The bone is very similar to what humans have in their feet. This bone helps create arches in human feet, which provide critical support for other joints in the human skeleton. Image credit: University of Missouri

“Now that we know Lucy and her relatives had arches in their feet, this affects much of we know about them, from where they lived to what they ate and how they avoided predators,” said Ward, professor of integrative anatomy. “The development of arched feet was a fundamental shift toward the human condition, because it meant giving up the ability to use the big toe for grasping branches, signaling that our ancestors had finally abandoned life in the trees in favor of life on the ground.”

Scientists from Arizona State University discovered the 3.2 million-year-old fossil in this site in Hadar, Ethiopia. MU’s Carol Ward studied the bone and determined that it was a foot bone to a predecessor to humans. Image credit: University of Missouri

With human-like arches in its feet, Australopithecus afarensis was able to roam the countryside and leave the forest to forage for food when necessary. With its strong jaws, Australopithecus also could eat several types of food, including fruit, seeds, nuts and roots. Combining their strong jaws and their new skill of walking, Lucy and her relatives were able to live in open areas as well as wooded ones. Australopithecus was a new kind of hominin, fundamentally different from earlier species like Ardipithecus ramidus, which preceded Lucy and was not committed to walking upright on the ground. Instead, Ardipithecus ramidus moved on all four feet or upright depending on the situation, and had powerful grasping feet.  

This 3.2 million-year-old fossil indicates that a predecessor to humans had human-like feet and had the ability to travel farther than scientists thought previously. Image credit: University of Missouri

“Arches in the feet are a key component of human-like walking because they absorb shock and also provide a stiff platform so that we can push off from our feet and move forward,” Ward said. “People today with ‘flat feet’ who lack arches have a host of joint problems throughout their skeletons. Understanding that the arch appeared very early in our evolution shows that the unique structure of our feet is fundamental to human locomotion. If we can understand what we were designed to do and the natural selection that shaped the human skeleton, we can gain insight into how our skeletons work today. Arches in our feet were just as important for our ancestors as they are for us.”

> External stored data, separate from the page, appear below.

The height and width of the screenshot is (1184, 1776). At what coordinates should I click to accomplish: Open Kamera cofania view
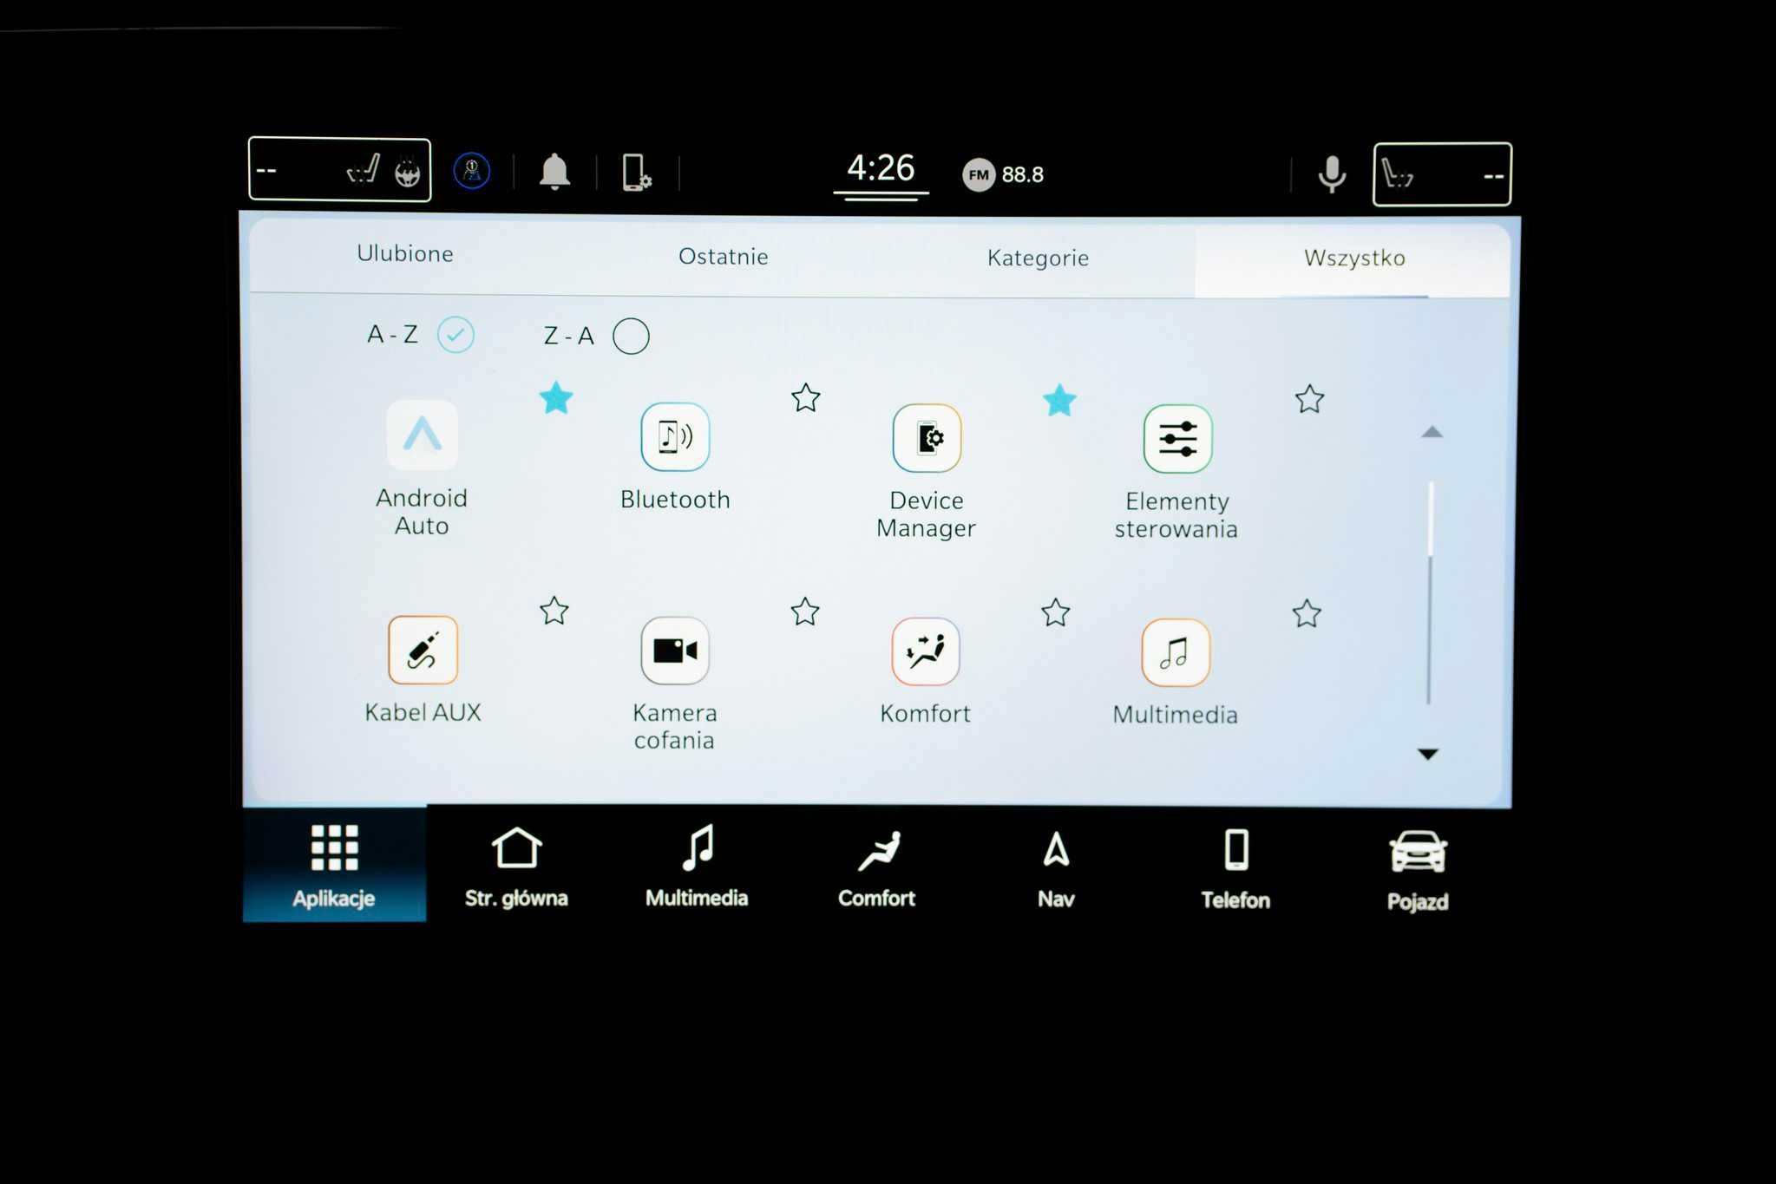pos(675,651)
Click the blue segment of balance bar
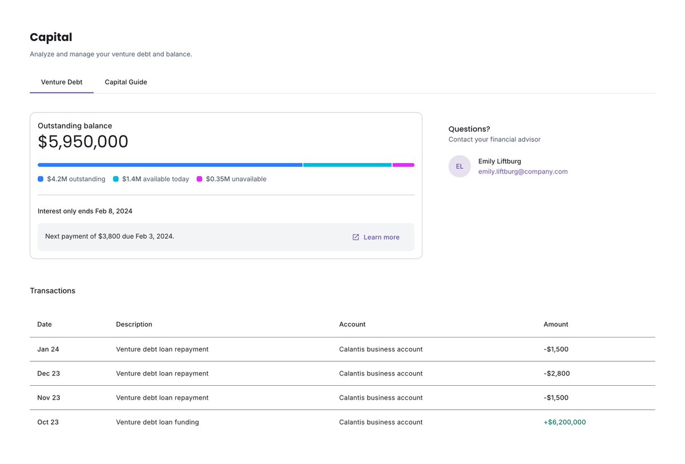 [170, 165]
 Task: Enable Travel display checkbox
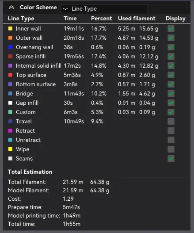[x=171, y=122]
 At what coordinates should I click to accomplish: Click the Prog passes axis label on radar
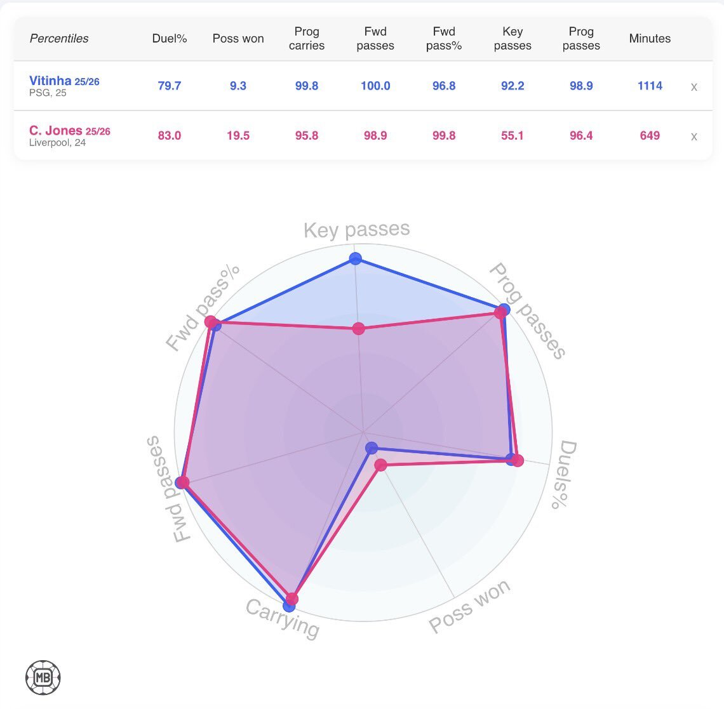[527, 311]
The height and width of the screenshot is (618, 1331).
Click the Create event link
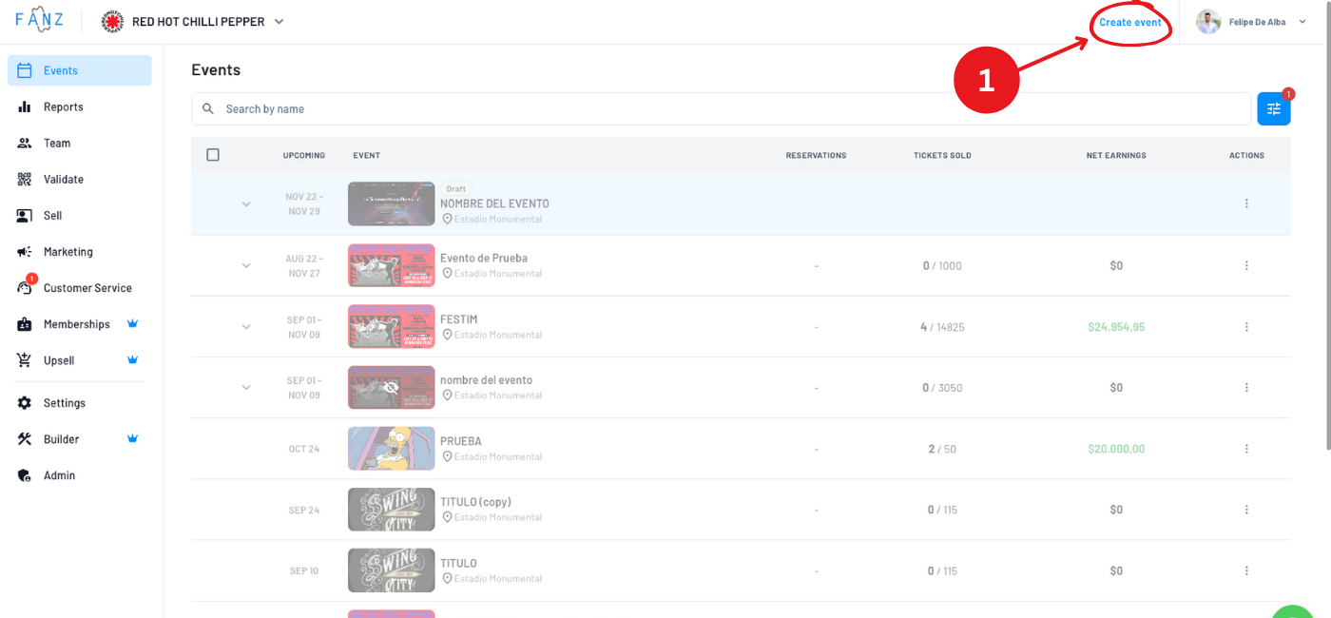point(1129,23)
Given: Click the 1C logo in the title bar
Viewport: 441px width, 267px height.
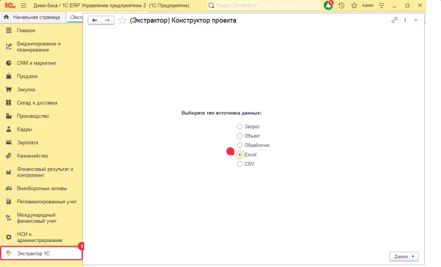Looking at the screenshot, I should (x=10, y=5).

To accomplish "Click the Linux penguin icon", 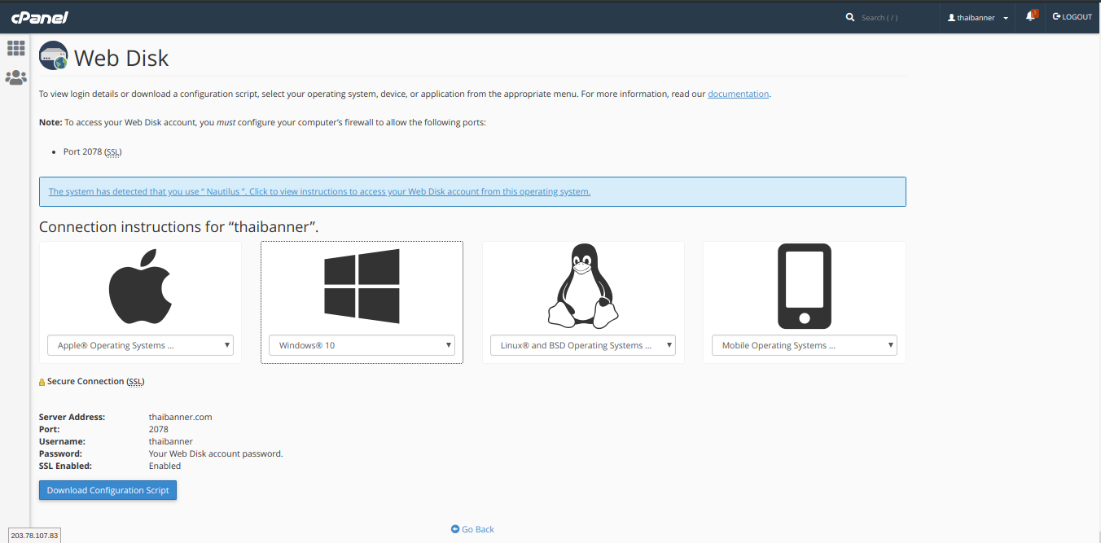I will pyautogui.click(x=582, y=286).
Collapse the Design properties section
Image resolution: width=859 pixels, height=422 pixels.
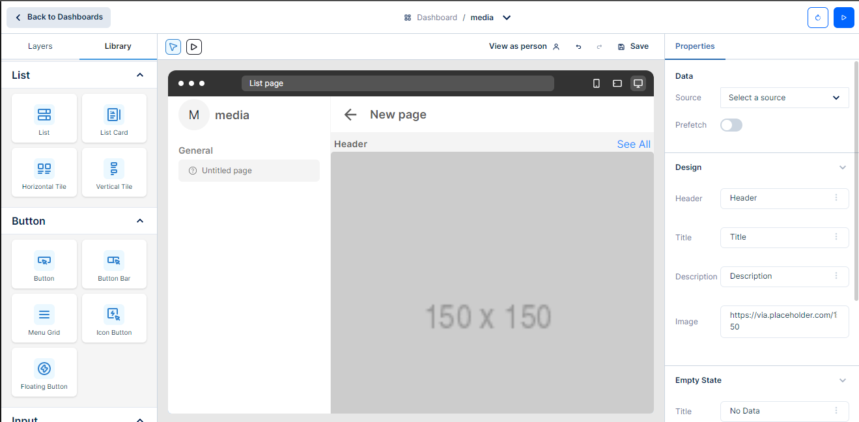pyautogui.click(x=842, y=167)
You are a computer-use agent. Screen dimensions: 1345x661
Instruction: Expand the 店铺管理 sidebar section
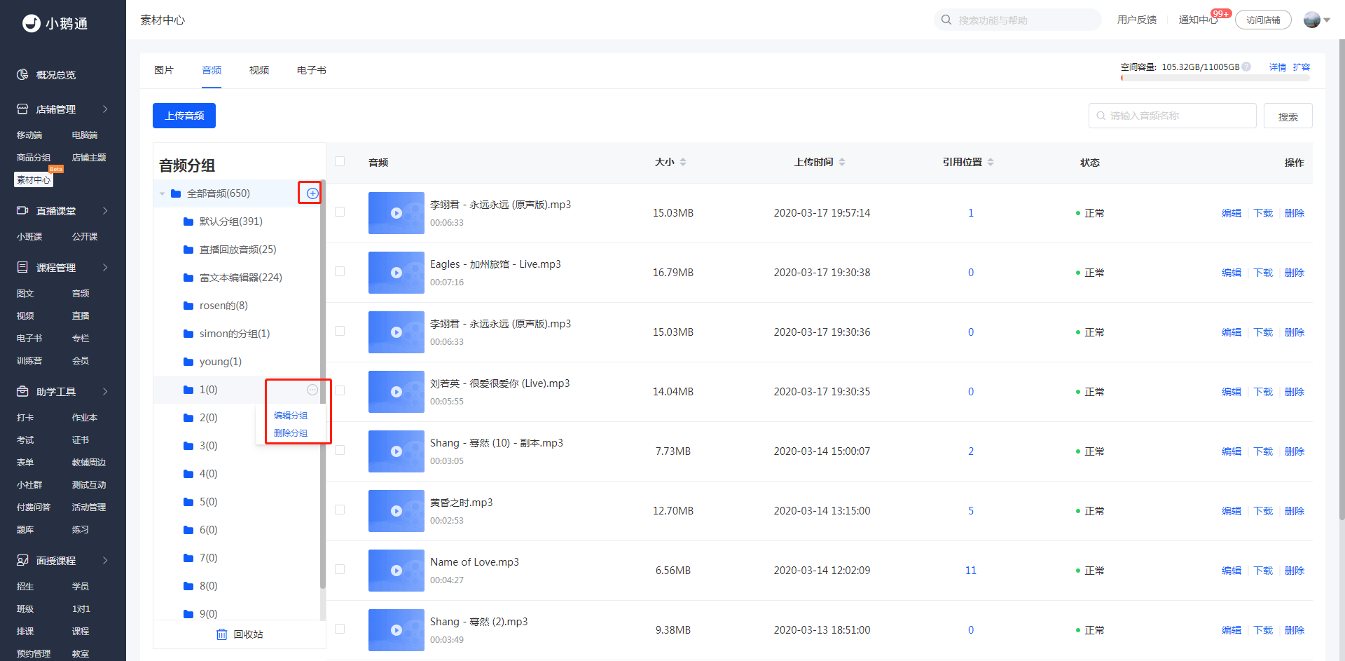[105, 109]
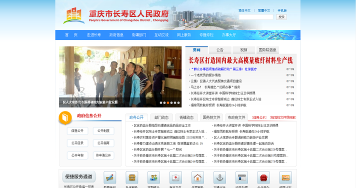Click the two-people employment service icon
Image resolution: width=356 pixels, height=188 pixels.
(154, 178)
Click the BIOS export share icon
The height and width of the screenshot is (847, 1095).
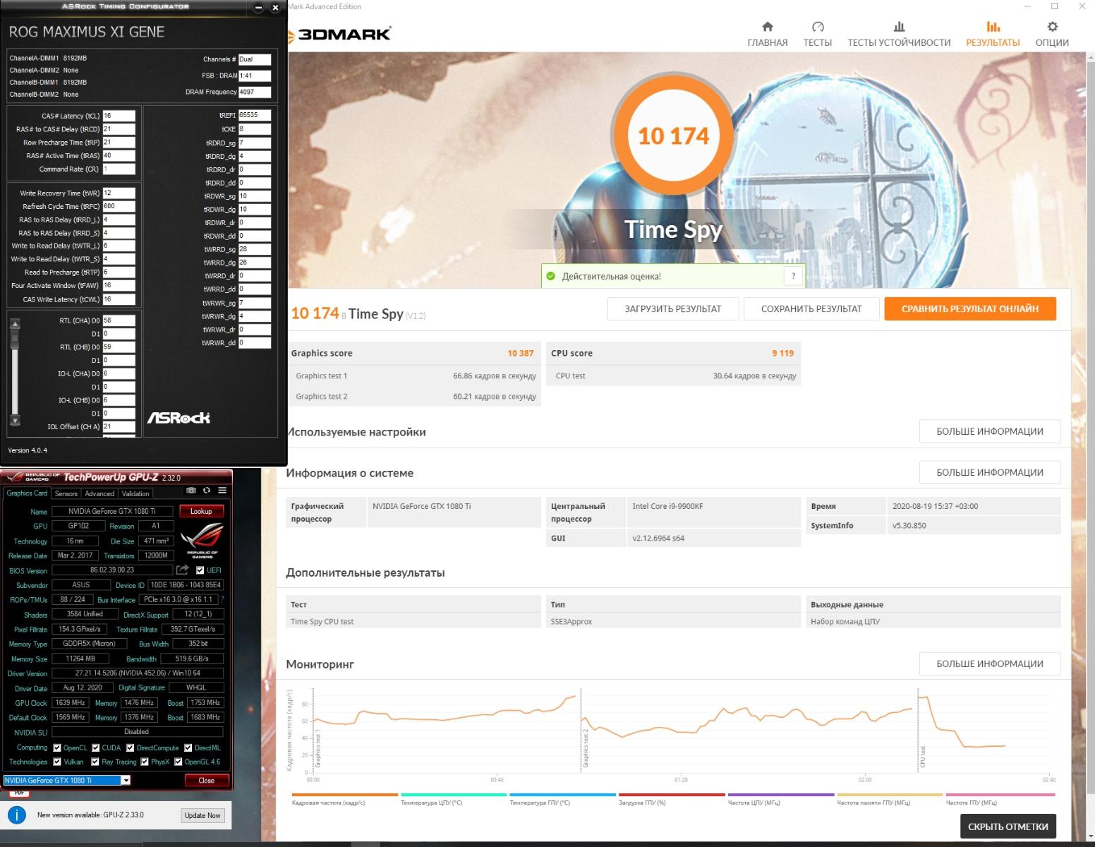coord(183,570)
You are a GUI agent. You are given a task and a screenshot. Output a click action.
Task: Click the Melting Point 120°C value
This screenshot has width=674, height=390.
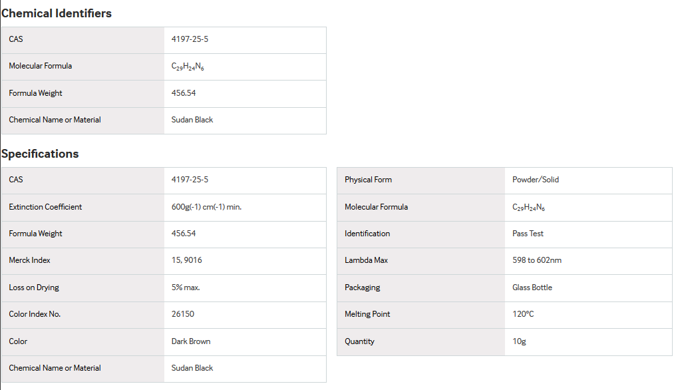click(x=523, y=314)
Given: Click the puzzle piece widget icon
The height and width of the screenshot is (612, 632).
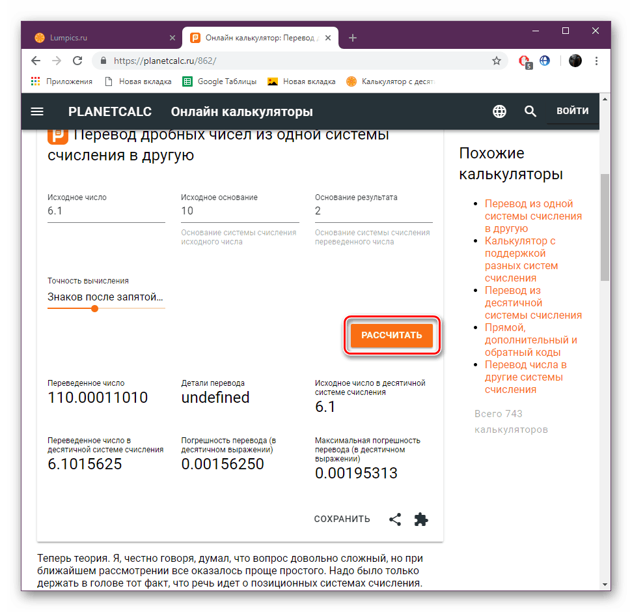Looking at the screenshot, I should pyautogui.click(x=421, y=519).
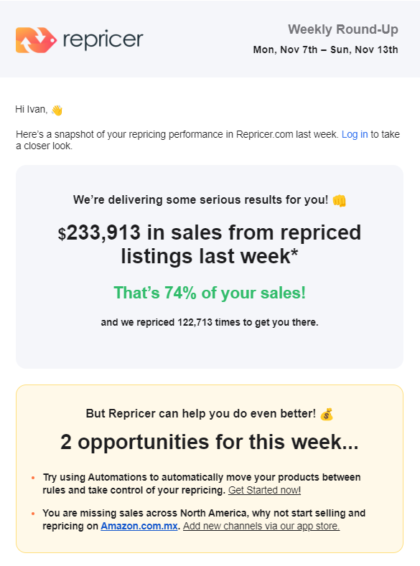Click the waving hand emoji after Hi Ivan
The height and width of the screenshot is (566, 420).
[x=57, y=110]
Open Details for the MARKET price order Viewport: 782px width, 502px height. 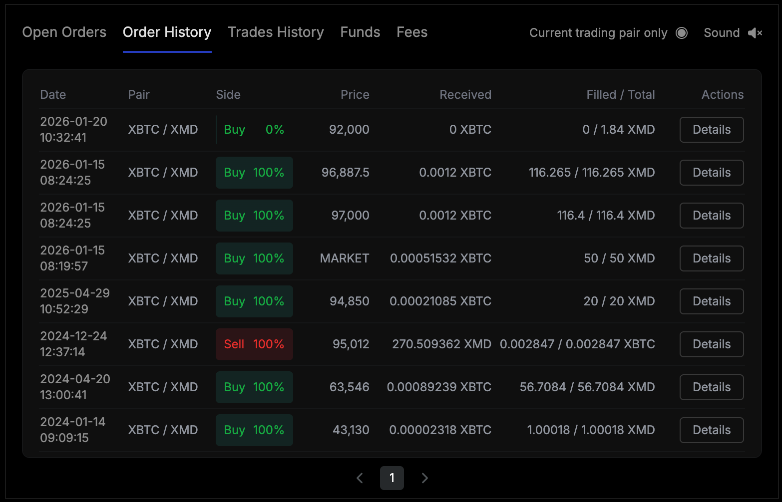click(711, 258)
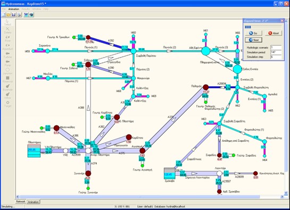This screenshot has height=210, width=290.
Task: Choose the Reservoir tool in sidebar
Action: [x=7, y=79]
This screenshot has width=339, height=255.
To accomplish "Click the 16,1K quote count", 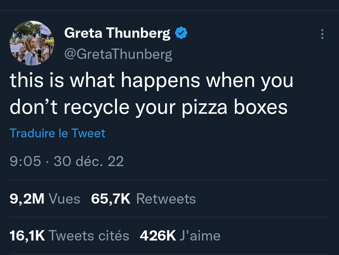I will [x=27, y=235].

Carol Ward, professor of integrative anatomy at MU, recently discovered that a 3.2 million-year-old predecessor to humans had arches in its feet, proving that the animal walked upright all the time. Image credit: University of Missouri

“This fourth metatarsal is the only one known of A. afarensis and is a key piece of evidence for the early evolution of the uniquely human way of walking,” Kimbel said. “The ongoing work at Hadar is producing rare parts of the skeleton that are absolutely critical for understanding how our species evolved.”

Science is the journal of the American Association for the Advancement of Science.